@Filmhouse, Edinburgh as part of Dead By Dawn.

Jeff Lieberman is a director whose portrait could grace a dictionary definition of the phrase ‘cult filmmaker.’  His movies are low-budget, offbeat and possessed of an anarchic and subversive streak of humour.  His second feature, Blue Sunshine is a perfect festival opener.  A comedy-horror centred on surely the most nightmarish LSD flashback in cinema history, it’s a shonky, ramshackle delight in which even moments of relative normality are slightly skewed.

A dinner party goes bizarrely and horribly awry when one of the guests goes on a murderous rampage after it’s revealed he’s gone completely bald.  After killing three of the guests, he is in turn killed in self-defence by partygoer Jerry Zipkin (Zalman King).  On the run from the police as the prime suspect, he tries to solve the mystery, which involves an overworked surgeon, a politician running for Congress, and a batch of acid known as Blue Sunshine cooked up on a university campus in the late 60s.

From the off, Blue Sunshine leans far more towards the comedy than the horror.  The acting is campy, the plot silly, and the action littered with hilarious little details, often completely incidental.  It looks and feels like a spiritual precursor to the postmodern, genre-savvy likes of Garth Marenghi’s Darkplace.  It would be easy to write it off as trash, albeit very funny trash.  However, there is plenty of technical skill to appreciate.  Lieberman can certainly frame a shot and knows how to build tension within a particular scene; no mean feat when he crams in as many bizarro visual gags as he can.  This in no way falls into the ‘so-bad-it’s-good’ guilty pleasure category.

INFORMATION:
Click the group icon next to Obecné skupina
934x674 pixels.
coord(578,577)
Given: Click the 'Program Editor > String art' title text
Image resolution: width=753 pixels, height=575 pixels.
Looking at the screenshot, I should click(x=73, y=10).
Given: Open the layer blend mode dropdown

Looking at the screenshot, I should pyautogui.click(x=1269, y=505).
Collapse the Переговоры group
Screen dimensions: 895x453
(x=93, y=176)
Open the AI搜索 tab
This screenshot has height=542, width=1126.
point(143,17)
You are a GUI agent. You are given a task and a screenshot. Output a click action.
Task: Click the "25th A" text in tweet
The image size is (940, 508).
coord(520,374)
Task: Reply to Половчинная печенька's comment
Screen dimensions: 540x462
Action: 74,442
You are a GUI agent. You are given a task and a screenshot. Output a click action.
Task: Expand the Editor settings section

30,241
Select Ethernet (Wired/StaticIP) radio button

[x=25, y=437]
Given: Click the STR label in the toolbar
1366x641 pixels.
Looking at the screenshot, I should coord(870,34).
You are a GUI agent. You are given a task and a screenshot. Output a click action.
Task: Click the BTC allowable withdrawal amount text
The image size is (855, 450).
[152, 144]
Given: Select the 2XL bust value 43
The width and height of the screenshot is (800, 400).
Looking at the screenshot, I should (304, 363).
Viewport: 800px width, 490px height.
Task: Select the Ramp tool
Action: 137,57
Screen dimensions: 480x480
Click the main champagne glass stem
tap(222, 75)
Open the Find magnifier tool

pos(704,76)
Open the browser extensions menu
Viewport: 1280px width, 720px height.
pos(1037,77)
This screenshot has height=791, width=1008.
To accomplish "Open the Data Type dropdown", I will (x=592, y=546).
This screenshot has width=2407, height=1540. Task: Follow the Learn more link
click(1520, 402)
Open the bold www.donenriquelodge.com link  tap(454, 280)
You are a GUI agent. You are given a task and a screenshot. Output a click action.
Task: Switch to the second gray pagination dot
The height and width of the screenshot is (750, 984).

BRIEF:
Answer these questions about the Blue Sunshine review above.
1. At which festival was the film shown?
2. Which partygoer kills the bald guest in self-defense?
3. What does the review call the film a spiritual precursor to?

REPLY:
1. Dead By Dawn, at the Filmhouse in Edinburgh.
2. Jerry Zipkin, played by Zalman King.
3. Garth Marenghi's Darkplace.